**DOCUMENT**
---+---
After her course, Diana began teaching in London, and married a Royal naval officer called Peter Robertson. Four years into their marriage, in December 1965, Peter tragically lost his life when his ship, the HMS Bastion, went to the aid of an Iranian dhow and Peter entered the water in order to rescue the survivors. Diana and Peter’s children, Charles and Andrew were just 6 weeks and 19 months old at the time.
“He lost his life saving three people from drowning in a storm in the Persian Gulf,” explains Diana. “He already had a survivor under each arm and was taking them back to the life raft when a third grabbed hold of Peter’s life jacket thereby pushing him under the water. The sea was so stormy that the man on the life raft lost Peter’s lifeline and couldn’t pull him in. He was posthumously awarded the Albert Medal and I think was the last person to whom it was awarded before it got amalgamated with the George Cross.
“When I married again it was to Peter Boston, so I’ve come quite a long way round to get here.”
Meet the Bostons
At the time of his death, Peter Robertson was based at the Royal Naval Air Station Culdrose in Cornwall, so Diana and the two boys were living nearby. As chance would have it, Lucy Boston’s nephew and niece were Diana’s next door neighbours and Lucy often made the trip from Cambridgeshire to stay with them. “Lucy was very fond of her niece and nephew,” says Diana. “I met her because she was staying with my neighbours and I was invited over to a meal. I was very excited to meet the author of the Green Knowe books. It was after that trip that she wrote a wonderful book called The Sea Egg, which unfortunately is out of print at the moment. I met Peter the same way really; when he came to stay with them. I first visited the Manor when Peter and I got engaged and we came to tell Lucy the news. We got married in ’67, and lived happily ever after, as they say.”
---+---
**Extracted data entries**
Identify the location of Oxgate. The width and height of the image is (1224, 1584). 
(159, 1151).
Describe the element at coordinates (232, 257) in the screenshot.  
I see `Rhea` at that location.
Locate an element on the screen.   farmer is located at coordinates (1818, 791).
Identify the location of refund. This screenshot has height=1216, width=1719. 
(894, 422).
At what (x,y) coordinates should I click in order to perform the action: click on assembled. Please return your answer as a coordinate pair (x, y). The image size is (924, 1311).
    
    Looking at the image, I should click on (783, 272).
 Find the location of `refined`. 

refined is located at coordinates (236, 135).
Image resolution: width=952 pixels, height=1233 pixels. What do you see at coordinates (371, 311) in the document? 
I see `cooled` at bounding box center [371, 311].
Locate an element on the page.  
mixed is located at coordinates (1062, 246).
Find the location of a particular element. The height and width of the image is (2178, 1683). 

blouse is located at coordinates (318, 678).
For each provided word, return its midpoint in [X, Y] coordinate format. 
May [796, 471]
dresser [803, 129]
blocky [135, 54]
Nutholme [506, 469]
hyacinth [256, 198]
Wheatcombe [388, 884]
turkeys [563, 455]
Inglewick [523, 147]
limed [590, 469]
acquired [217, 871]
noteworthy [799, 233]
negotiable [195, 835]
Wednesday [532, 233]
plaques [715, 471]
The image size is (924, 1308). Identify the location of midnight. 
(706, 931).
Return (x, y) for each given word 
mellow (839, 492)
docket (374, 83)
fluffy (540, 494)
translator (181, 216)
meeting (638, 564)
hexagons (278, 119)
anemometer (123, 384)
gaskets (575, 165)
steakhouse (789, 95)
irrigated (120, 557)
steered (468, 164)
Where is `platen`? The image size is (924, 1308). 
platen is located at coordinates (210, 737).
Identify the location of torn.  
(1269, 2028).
---+---
**WRITTEN TASKS**
- 1) Retype the part of the text about Diana's two marriages that starts with "After her course, Diana" and goes on through "at the time.".
- 2) In the text about Diana's two marriages, what ship was Peter Robertson serving on when he lost his life?
- 3) According to the text about Diana's two marriages, why couldn't the man on the life raft pull Peter Robertson back in?
Rely only on the text about Diana's two marriages to answer.

**RESULTS FOR EACH TASK**
- 1)
After her course, Diana began teaching in London, and married a Royal naval officer called Peter Robertson. Four years into their marriage, in December 1965, Peter tragically lost his life when his ship, the HMS Bastion, went to the aid of an Iranian dhow and Peter entered the water in order to rescue the survivors. Diana and Peter’s children, Charles and Andrew were just 6 weeks and 19 months old at the time.

- 2) The HMS Bastion.

- 3) The sea was so stormy that the man on the life raft lost Peter's lifeline.